Dudas económicas y alternativas ignoradas
Desde Huerva Vivo cuestionan también la viabilidad económica del proyecto, cuyo coste estimado supera los 15,5 millones de euros, de los que un 30 % debería ser asumido por apenas 260 regantes, según reconoce el propio Sindicato Central de Riegos de la Ribera del Huerva. Doce años después, advierten “ese coste sería aún mayor”.
Frente al recrecimiento, la asociación defiende una alternativa clara: gestionar adecuadamente el pantano de Mezalocha, propiedad del propio sindicato y no de la CHE. La limpieza de lodos permitiría, aseguran, disponer del agua necesaria para los regantes sin destruir el entorno ni poner en riesgo a las poblaciones.
Huerva Vivo denuncia que los caudales ecológicos mínimos ya no se cumplen aguas abajo de la presa, situándose hasta un 60 % por debajo de lo debido, y que la concesión a la Mancomunidad de Aguas ha reducido aún más el caudal real del río.
En cuanto a la supuesta función de contención de avenidas, la asociación es tajante: “Elevar la presa no hará que llueva más, solo generará un embalse más vacío, degradará el entorno y colocará una espada de Damocles sobre las poblaciones en caso de rotura”.
Denuncias por la “limpieza” del cauce
El comunicado concluye alertando sobre las obras de “limpieza” del Huerva que se están ejecutando en Cadrete y otros tramos del río. Según Huerva Vivo, bajo la excusa de prevenir avenidas se está arrasando la vegetación de ribera con maquinaria pesada, eliminando cualquier rastro de vida en zonas como el Puente de Santa Fe, el Sisallete o el entorno del pabellón de Cadrete.

Aunque no dudan de que exista autorización de la CHE para actuaciones puntuales, aseguran que no se ha aprobado un nivel de destrucción tan elevado, motivo por el que han presentado denuncias ante la Confederación y han llevado el caso a la Fiscalía de Medio Ambiente junto a otras entidades como RAPA, Ecologistas en Acción, Amigos de la Tierra, COAGRET, ANSAR, el Ayuntamiento de Tosos y numerosos vecinos y vecinas.

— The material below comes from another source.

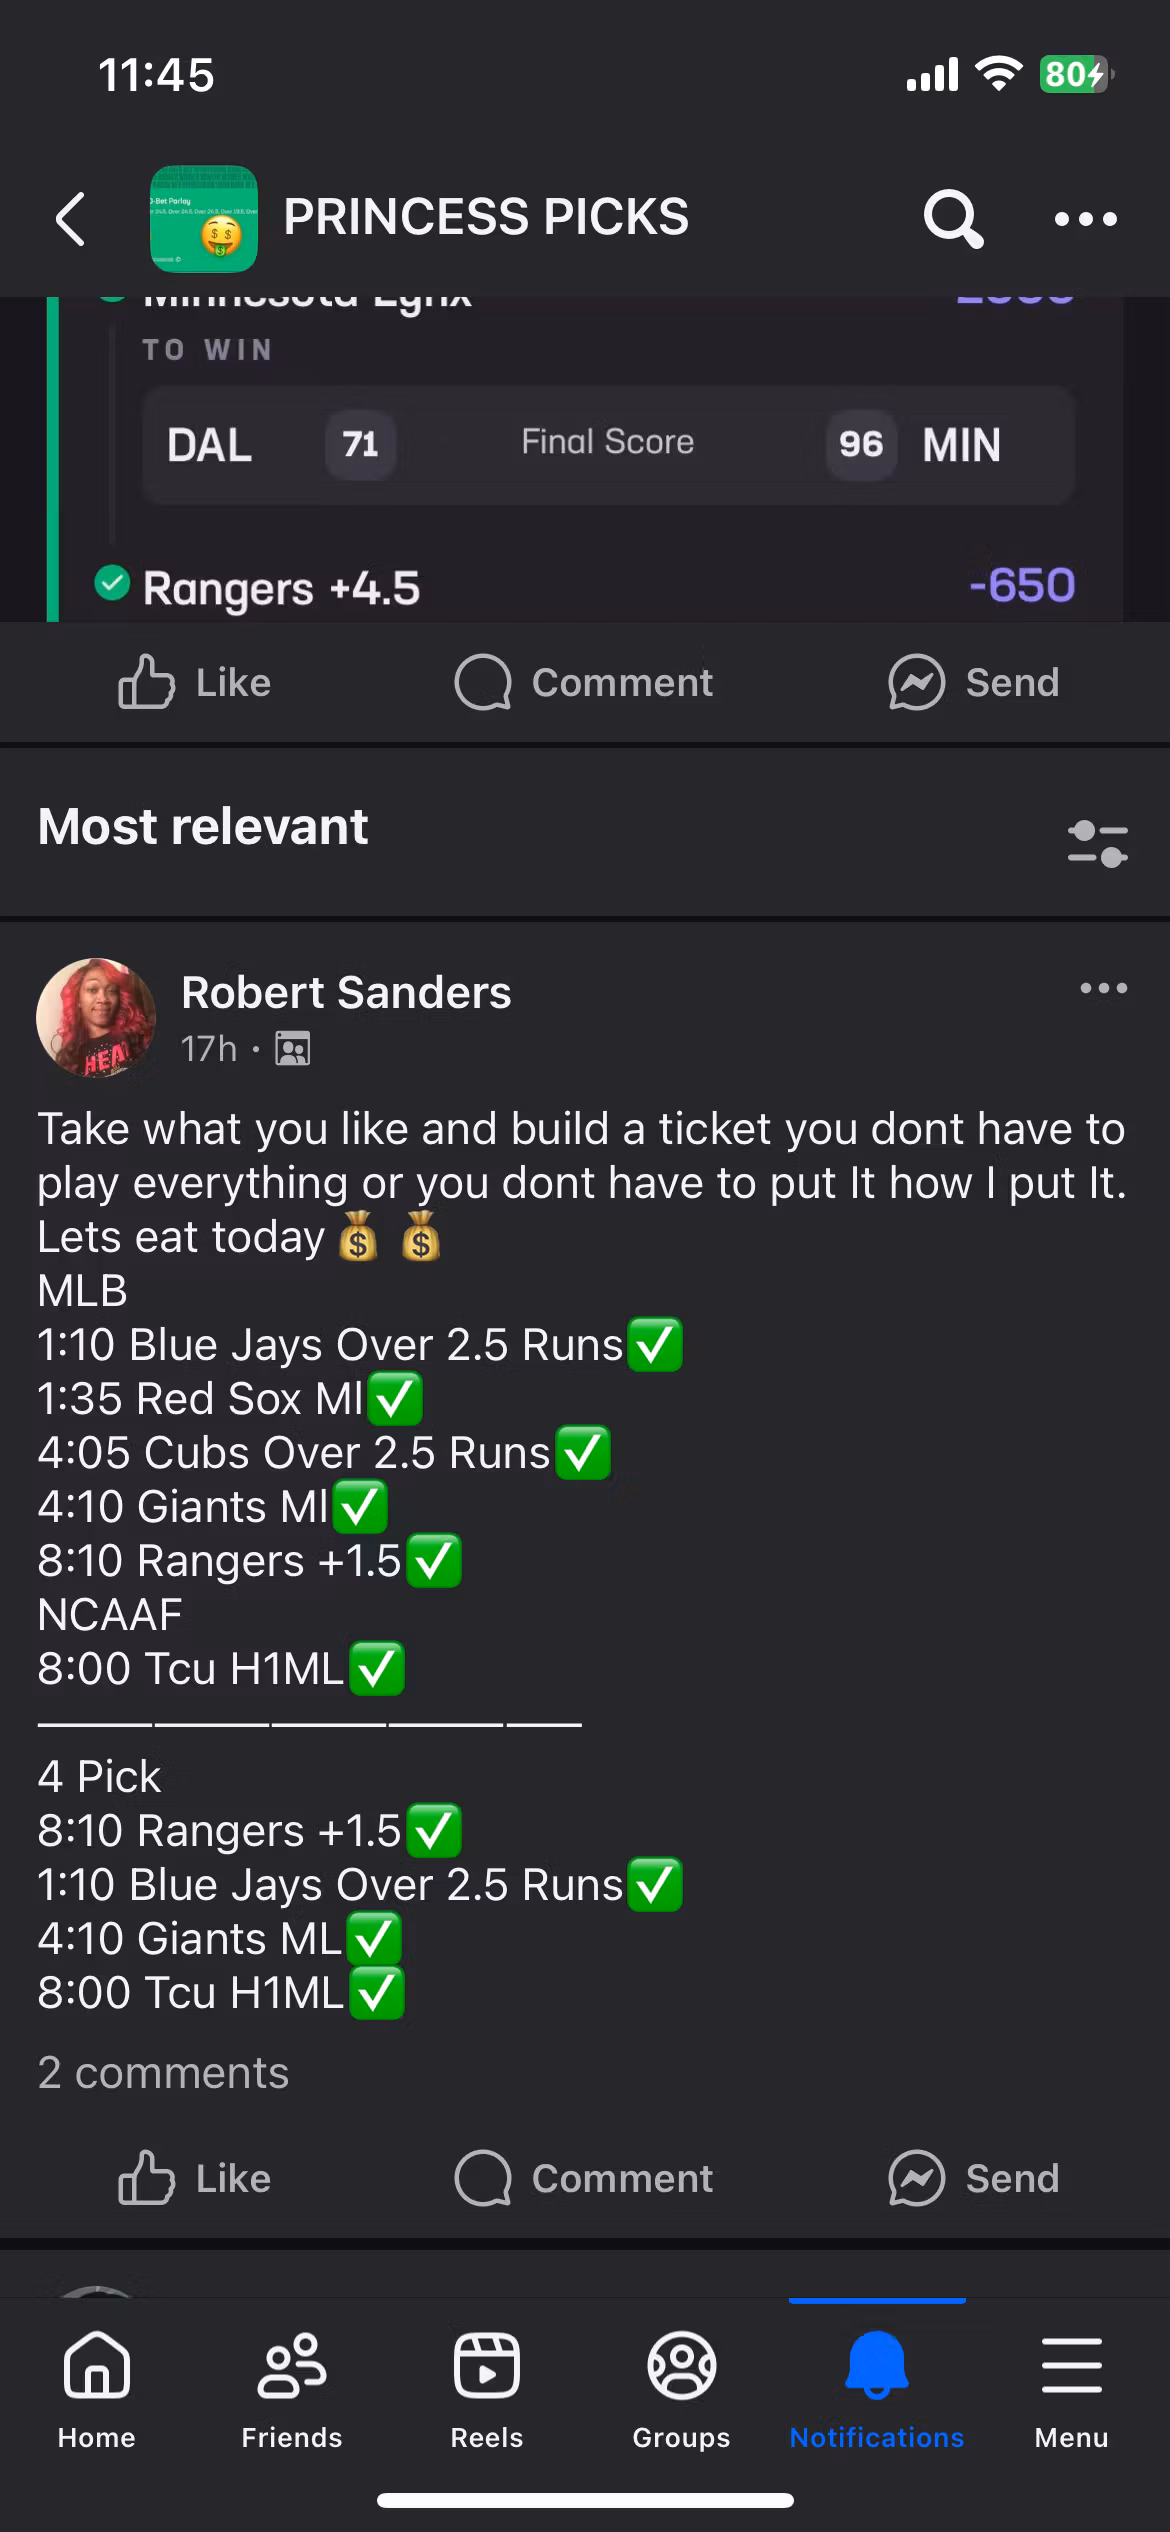Like the Rangers +4.5 bet post
Screen dimensions: 1170x2532
[195, 683]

Huerva Vivo concluye asegurando que “la reactivación del recrecimiento de Las Torcas no responde al interés general ni a una gestión responsable del agua, sino a un uso electoralista del miedo y del sufrimiento vecinal”, insistiendo en que la verdadera solución pasa “por respetar el río, sus cauces y sus zonas de inundación”, y por asumir una nueva cultura del agua “acorde con la realidad de un país mediterráneo”, como es Aragón.